Wilkinson, Mark D., Michel Dumontier, IJsbrand Jan Aalbersberg, Gabrielle Appleton, Myles Axton, Arie Baak, Niklas Blomberg, et al. ’The FAIR Guiding Principles for Scientific Data Management and Stewardship’. *Scientific Data* 3, no. 1 (15 March 2016): 160018. https://doi.org/10.1038/sdata.2016.18.
Nearly a decade later, the concept of FAIR data has spread widely and gained worldwide recognition in the scientific community. Data FAIRness has become a key requirement for publicly funded research projects. The Horizon2020 Programme, for instance, has developed specific guidelines for FAIR data management.
Despite the success of the FAIR principles, creating findable, accessible, interoperable and reusable digital research products can be challenging. To address this, many institutions have developed resources and materials to guide both individual scholars and organisations in creating FAIR data and implementing FAIR data services. Here are some notable examples:
- How to FAIR is ideal for individual scholars who want to learn FAIR principles from scratch. This user-friendly portal offers a 60-minute video course on Research Data Management and FAIR, practical guides with examples and videos—covering topics like file formats, metadata, persistent identifiers, and data licences—and a quiz to test your knowledge of FAIR principles.
- GO-FAIR provides a quick guide on implementing FAIRness with a focus on machine-actionability. The guide is organised by operative points and includes practical examples.
- FAIRsFAIR (Fostering FAIR Data Practices in Europe) is a comprehensive portal for universities and research organisations, offering resources to help data stewards implement FAIR data repositories and support educators in training personnel and students on FAIR principles.
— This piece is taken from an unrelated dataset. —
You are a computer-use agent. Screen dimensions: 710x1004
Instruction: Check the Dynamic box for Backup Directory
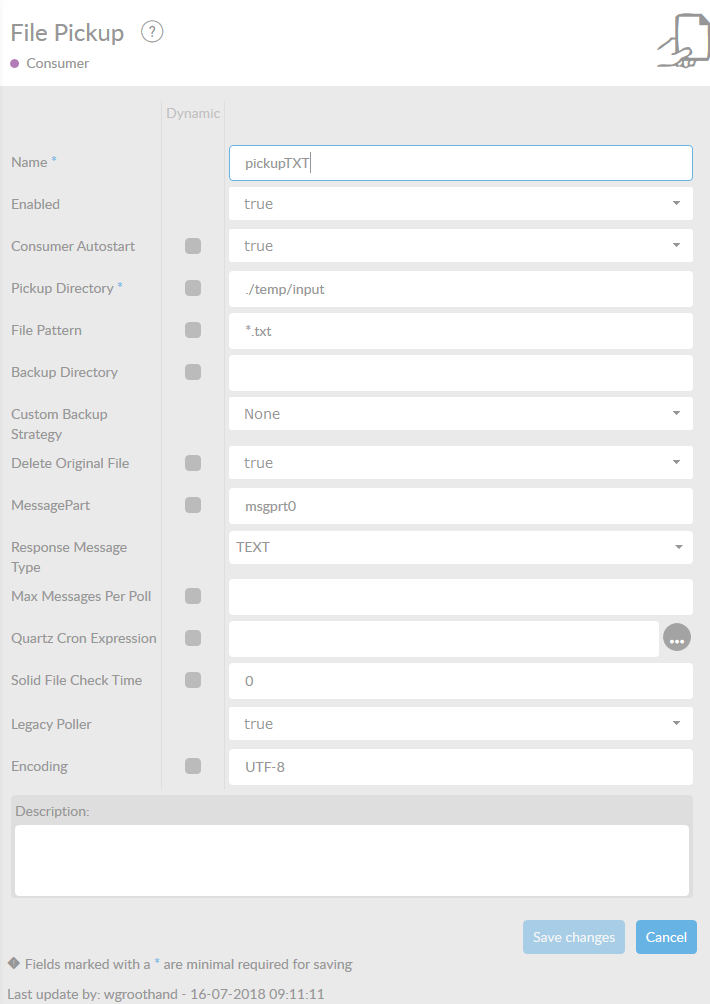(193, 372)
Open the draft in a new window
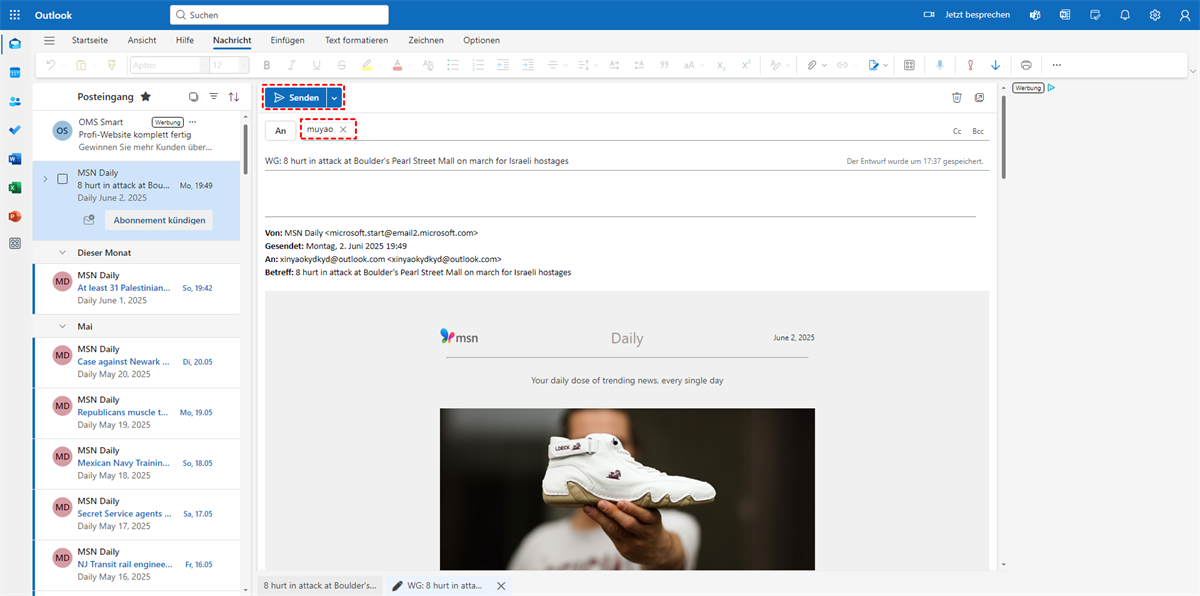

Many recommendations and guides on implementing data FAIRness are aimed at scholars across different fields and disciplines, including the humanities. An example is the set of recommendations developed by the Research Data Alliance,6 which covers topics such as data citation, certification of repositories, metadata management, and interoperability. OpenAIRE’s quick guide on making FAIR data, included in their Research Data Management guides, is another example.
Some recommendations are specifically developed for particular research areas, adapting FAIR principles to the unique requirements of specific domains.
PARTHENOS’ Guidelines to FAIRify data management and make data reusable serve data producers, archivists, and users in humanities and social sciences who want to make research data as reusable as possible. The PARTHENOS guidelines are written in clear, accessible language for audiences with varying technical expertise. Each guideline includes specific recommendations for both individual scholars and research institutions and infrastructures.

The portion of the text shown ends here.